SYDNEY: Greg Natale one is of Australia’s most in-demand designers. With an innate talent for visual art, he’s strung together qualifications in both architecture and interior design.

As well as concurrently tackling scores of residential and commercial projects, Natale’s Sydney practice produces homewares including tiles, carpets, wallpaper and furniture.

Like his tailored interiors, these products are recognisably “by Greg Natale” – fearlessly displaying key themes of black and white (“so glamorous and polished”); bold patterning (“pattern in wallpapers and rugs is fundamental and where I start”); and colour (“block colour in sofas and furniture. And whereas an amateur will start with colour, it’s the last thing I do”).

Layering styles based on shapes and balances rather than similar vintages is another Natale approach. “There are no rules to it,” he says. “But eclecticism is not about throwing everything at a room. It’s picking three styles – say art deco, ’70s (hot right now), and modern – and putting them together to balance subtly and sublimely.”

Also an author, with one best-seller down and another pending, Natale, 42, is so busy you can only wonder how he does it. “I’ve just got a lot of energy,” he demurs. “I like to get things done.”

To add one more item to his to-do list, Natale is doing duty as a past winner and current expert jurist for the 2016 Interior Design Excellence Awards (IDEA). He recently cast his eye over the nearly 200 entries for the various categories and was pleased not only by the overall standard – “which is great!” – but by many entrants displaying “on-trend” features in inspired projects.

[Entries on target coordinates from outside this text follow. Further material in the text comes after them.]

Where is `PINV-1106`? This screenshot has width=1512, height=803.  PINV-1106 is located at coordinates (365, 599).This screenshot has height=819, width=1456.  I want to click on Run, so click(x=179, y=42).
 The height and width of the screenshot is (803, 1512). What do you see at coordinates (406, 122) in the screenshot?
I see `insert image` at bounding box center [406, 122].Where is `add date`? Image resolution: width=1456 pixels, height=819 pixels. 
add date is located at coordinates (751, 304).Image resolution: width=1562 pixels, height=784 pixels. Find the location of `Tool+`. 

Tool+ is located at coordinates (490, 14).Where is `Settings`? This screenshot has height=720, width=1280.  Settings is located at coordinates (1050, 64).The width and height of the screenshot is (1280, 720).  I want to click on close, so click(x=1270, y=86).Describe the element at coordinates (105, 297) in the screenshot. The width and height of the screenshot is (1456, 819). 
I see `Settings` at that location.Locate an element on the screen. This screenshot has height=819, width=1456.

While not necessarily the winners (who will be announced in November) some of the most memorable projects for him were:

SJB Interiors’ Peninsula House on Victoria’s Mornington Peninsula: “Very layered. I loved the use of the timber on walls and ceilings, which is very on-trend. The great bursts of burnt orange and mustards, and the mix of vintage and new furniture was cool. A really cool house.”

Natale also admired SJB’s “Pacific Lighthouse” at Bondi: “Awesome. A penthouse, it was obviously expensively done but, being so site specific, really suited where it was because it came out very relaxed and almost bohemian.”

Demonstrating how much residential style now influences retail – “just as commercial was influencing residential 10 years ago”, Natale picked out Hecker Guthrie’s Melbourne Pittella store fitout “that is restrained but with display that is built in, like pieces of furniture. It’s beautiful”.

With praise rising to terms such as “incredible”, he referred to Smart Design Studio’s extraordinary Chippendale house, Indigo Slam, that has already won the a 2016 NSW AIA residential award. “Look at the floors. Look at the brass fittings in the bathrooms. It could have come out so cold or like a space ship, but the extra layers so lifted it that it’s incredible.”

Coming from one named as one of the world’s most visionary designers, that is praise indeed!